--- What to work on ---
Your answer must consist solely of the line containing "Go to Preview features menu item" and each line after it through the end of the data, copied exactly.

--- Records for this exercise ---

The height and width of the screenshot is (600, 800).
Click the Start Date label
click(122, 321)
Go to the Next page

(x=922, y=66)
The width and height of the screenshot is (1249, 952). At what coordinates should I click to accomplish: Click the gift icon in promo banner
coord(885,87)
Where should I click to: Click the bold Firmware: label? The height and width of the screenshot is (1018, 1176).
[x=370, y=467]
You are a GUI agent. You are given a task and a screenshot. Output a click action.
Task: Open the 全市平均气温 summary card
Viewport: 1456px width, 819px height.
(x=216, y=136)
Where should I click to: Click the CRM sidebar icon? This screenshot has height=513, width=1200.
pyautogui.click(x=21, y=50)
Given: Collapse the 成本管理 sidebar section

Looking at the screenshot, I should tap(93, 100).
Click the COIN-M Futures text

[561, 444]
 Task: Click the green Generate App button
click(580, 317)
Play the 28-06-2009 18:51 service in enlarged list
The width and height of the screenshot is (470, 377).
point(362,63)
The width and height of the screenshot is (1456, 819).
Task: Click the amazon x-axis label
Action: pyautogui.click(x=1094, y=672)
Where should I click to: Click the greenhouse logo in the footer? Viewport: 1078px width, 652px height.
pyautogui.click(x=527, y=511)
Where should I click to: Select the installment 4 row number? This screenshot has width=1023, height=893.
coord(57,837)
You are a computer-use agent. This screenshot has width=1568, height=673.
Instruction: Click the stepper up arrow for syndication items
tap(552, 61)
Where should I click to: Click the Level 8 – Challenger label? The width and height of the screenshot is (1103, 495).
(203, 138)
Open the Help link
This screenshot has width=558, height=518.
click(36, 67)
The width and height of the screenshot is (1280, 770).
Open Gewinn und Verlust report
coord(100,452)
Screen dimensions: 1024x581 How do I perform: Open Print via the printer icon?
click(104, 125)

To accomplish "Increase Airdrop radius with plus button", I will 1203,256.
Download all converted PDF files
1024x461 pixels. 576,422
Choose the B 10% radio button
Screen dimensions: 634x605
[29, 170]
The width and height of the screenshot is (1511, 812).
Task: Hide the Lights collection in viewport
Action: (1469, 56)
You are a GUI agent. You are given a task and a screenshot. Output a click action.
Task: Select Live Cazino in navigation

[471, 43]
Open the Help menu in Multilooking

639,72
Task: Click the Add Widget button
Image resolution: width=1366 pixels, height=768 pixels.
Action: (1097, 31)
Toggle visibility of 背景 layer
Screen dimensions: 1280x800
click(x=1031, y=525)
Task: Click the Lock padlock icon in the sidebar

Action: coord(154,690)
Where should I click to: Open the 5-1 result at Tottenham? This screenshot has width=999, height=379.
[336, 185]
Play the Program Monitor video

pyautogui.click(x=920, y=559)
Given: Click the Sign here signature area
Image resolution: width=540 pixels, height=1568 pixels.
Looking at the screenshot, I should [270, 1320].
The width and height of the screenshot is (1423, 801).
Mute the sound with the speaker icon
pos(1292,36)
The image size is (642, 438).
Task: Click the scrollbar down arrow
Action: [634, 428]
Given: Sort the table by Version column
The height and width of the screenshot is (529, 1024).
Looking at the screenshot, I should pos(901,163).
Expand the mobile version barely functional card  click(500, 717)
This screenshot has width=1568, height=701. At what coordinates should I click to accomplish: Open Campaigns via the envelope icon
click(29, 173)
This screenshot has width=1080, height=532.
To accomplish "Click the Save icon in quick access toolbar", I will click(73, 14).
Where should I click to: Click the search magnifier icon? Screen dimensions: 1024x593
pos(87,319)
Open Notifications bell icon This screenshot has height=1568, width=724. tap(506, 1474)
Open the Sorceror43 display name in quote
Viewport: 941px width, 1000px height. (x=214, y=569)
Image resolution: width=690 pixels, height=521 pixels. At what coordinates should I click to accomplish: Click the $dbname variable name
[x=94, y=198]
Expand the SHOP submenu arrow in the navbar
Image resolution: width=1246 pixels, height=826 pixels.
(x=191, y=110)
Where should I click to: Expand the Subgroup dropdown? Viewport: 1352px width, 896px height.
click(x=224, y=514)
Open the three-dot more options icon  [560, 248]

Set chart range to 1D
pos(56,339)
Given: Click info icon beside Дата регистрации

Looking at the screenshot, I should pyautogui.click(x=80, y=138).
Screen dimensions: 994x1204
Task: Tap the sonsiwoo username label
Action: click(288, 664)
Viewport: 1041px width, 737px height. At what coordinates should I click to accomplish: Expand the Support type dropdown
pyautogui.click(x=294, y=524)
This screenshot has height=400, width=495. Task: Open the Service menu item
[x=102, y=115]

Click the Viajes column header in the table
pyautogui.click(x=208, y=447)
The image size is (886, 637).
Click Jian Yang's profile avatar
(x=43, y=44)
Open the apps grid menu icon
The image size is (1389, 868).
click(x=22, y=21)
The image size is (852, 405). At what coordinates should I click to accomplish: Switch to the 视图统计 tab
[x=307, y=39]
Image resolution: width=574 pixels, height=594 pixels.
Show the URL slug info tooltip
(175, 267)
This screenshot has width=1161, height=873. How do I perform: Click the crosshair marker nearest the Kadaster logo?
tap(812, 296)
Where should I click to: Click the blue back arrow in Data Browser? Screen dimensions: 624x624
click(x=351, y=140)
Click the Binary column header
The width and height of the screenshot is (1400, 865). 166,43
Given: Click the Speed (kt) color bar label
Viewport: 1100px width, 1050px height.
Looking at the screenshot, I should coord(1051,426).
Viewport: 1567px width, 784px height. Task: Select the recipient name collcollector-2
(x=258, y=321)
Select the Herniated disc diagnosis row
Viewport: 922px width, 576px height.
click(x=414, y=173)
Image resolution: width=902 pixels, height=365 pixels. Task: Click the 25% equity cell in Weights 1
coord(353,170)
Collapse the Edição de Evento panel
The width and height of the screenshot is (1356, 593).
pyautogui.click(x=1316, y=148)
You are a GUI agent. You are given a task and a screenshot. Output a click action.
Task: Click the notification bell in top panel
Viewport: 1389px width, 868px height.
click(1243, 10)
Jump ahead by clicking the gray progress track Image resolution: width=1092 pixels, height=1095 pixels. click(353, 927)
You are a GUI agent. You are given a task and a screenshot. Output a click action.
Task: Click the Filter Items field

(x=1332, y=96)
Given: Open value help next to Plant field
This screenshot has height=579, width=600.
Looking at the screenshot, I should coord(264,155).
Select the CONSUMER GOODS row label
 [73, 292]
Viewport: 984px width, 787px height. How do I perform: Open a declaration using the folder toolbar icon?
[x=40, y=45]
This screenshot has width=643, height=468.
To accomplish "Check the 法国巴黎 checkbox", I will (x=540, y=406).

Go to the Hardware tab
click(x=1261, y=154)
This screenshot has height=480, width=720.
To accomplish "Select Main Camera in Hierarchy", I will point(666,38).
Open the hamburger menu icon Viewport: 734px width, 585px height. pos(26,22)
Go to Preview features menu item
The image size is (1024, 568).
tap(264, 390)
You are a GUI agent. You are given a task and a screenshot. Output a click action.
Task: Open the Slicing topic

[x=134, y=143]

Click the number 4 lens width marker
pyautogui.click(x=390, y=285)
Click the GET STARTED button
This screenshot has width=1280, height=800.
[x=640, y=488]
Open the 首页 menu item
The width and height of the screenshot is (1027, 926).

--- Completed task ---
Go to Preview features menu item
The image size is (1024, 568).
tap(264, 390)
You are a GUI agent. You are given a task and a screenshot. Output a click action.
Task: Open the Slicing topic

[x=134, y=143]

Click the number 4 lens width marker
pyautogui.click(x=390, y=285)
Click the GET STARTED button
This screenshot has width=1280, height=800.
[x=640, y=488]
Open the 首页 menu item
The width and height of the screenshot is (1027, 926).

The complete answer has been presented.